The major difference here is that Congress gets to decide what to tax, how to spend and whether or not they are going to pay the federal debt. While presidents have a right to suggest an amount for the federal budget, at the end of the day, Congress gets the final say on whether it passes. If you would like to see the real time current amount of national debt, you can check the U.S. National Debt Clock website at any time. 

The Debt Ceiling and how it works

The federal government’s debt ceiling is essentially a debt limit. Unlike individual consumers with credit card limits, the federal government has the power to set their debt ceiling. The debt ceiling is the maximum amount of debt that they are allowed to have. For example, if your credit card limit is $5,000, then you are only allowed to spend $5,000. It doesn’t work this way for Congress, who acts as both the credit issuer and the spender, in this case. 
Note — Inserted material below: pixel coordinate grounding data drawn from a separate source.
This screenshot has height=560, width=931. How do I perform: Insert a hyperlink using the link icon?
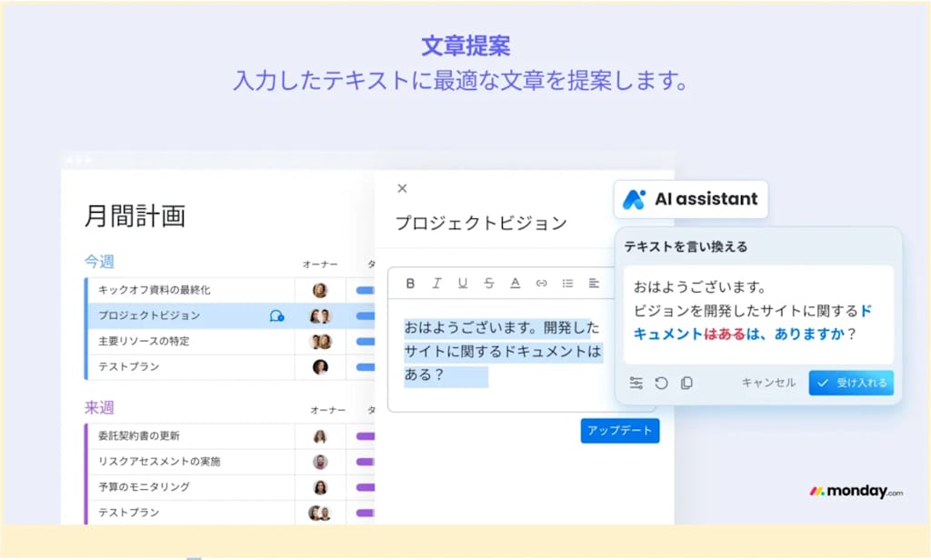coord(542,284)
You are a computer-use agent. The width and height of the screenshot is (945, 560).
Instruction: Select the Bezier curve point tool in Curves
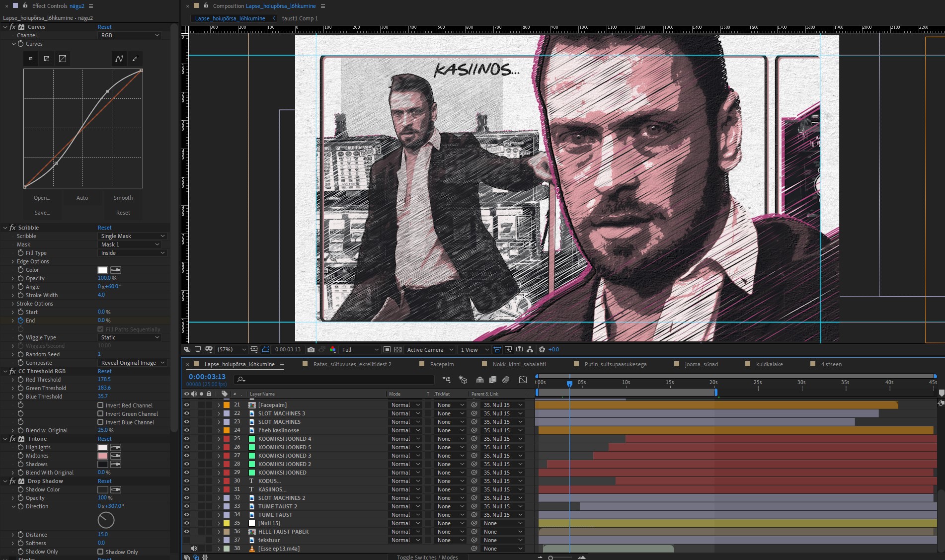119,59
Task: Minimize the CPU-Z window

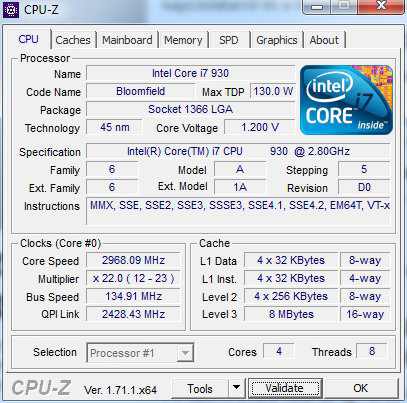Action: (x=317, y=6)
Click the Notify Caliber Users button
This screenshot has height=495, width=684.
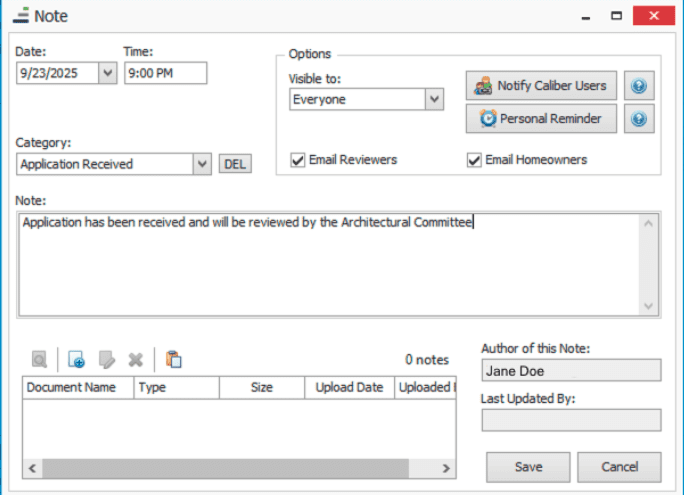tap(541, 86)
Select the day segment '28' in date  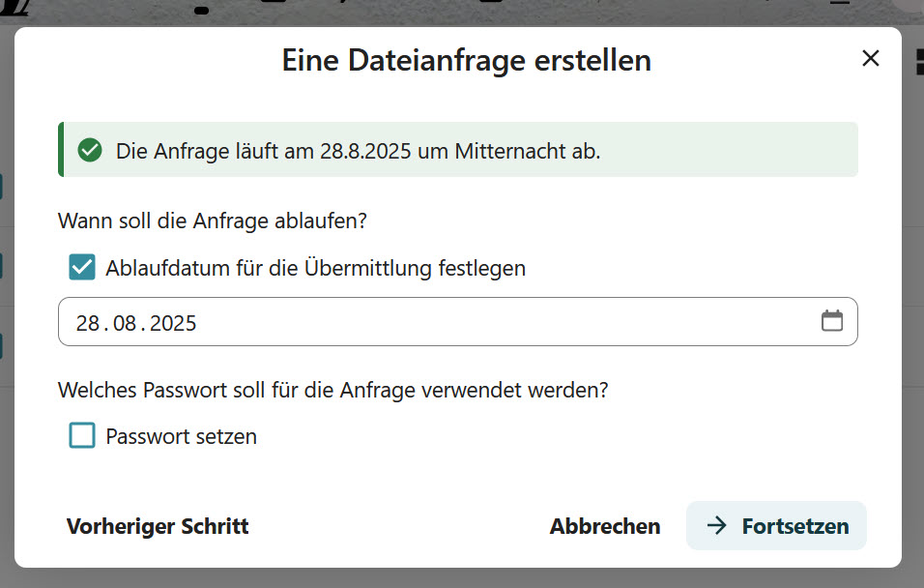click(88, 323)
Once federal spending hits the debt ceiling, the Treasury Department’s ability to issue Treasury bills, notes and bonds is put to a halt. The Department of Treasury is only able to continue these tasks once tax revenue floods in. The good news is that Congress also has the ability to raise the debt ceiling to keep this from happening. 

While debt is always bad for us as individual consumers, it’s not necessarily always bad at the federal government level. A budget deficit can sometimes be a good thing for the U.S. economy. Most of the money that flows in and out of the government’s pockets gets dispersed into the private sector which allows private industries to provide all kinds of goods and services that are in demand. 

Intragovernmental holdings vs. public debt

The National debt is broken down into two separate categories:

  • Intragovernmental holdings.
  • Public debt. 

Basically, the intragovernmental holdings is the amount of money that the federal government owes itself. The government ends up owing itself money when they borrow money from a different section of the federal budget. For example, let’s say that every month you allow yourself to spend $300 on groceries and $200 on entertainment. This month, you wanted to have a little bit more fun than usual and ended up spending $300 on entertainment. Instead of borrowing the money from a different source, you would probably just take the extra $100 out of your grocery allowance. This is how federal spending works when it comes to intragovernmental debt. 

Public debt is comprised of debt from:

  • Individuals.
  • Corporations.
  • State and local governments.
  • Federal Reserve Banks (13%).
  • Foreign governments (30%). 

The largest portion, around $6.4 trillion worth, of our public debt belongs to foreign governments. China owns approximately 5.5% and Japan comes at a very close second, owning almost the same amount. 

What is the Debt-to-GDP ratio?

To fully understand the way the national debt works, you must understand what Gross Domestic Product (GDP) is and how it works. The GDP is the total monetary value of all of the goods and services produced throughout the entire country. To put this into perspective, imagine the government debt being your credit card debt and the GDP being the total amount of income you have coming in. 

The debt-to-GDP ratio is used to compare our country’s total debt to its Gross Domestic Product. This is how we keep track of the likelihood that a country is capable of paying back their debts. High ratios signify that the country probably won’t be able to pay back its debt and a low ratio is a sign that they are making enough product to be able to pay back debts. 

Currently, the U.S. has a debt-to-GDP ratio of 104%, which is definitely on the high side. However, foreign governments still continue to buy our debts because the U.S. government makes up its own rules and can print out more money. The U.S. national debt also has an extremely low interest rate at only 1.24%

The more the national debt increases, the more likely it is that the United States would default. However, the chances of that happening aren’t very high.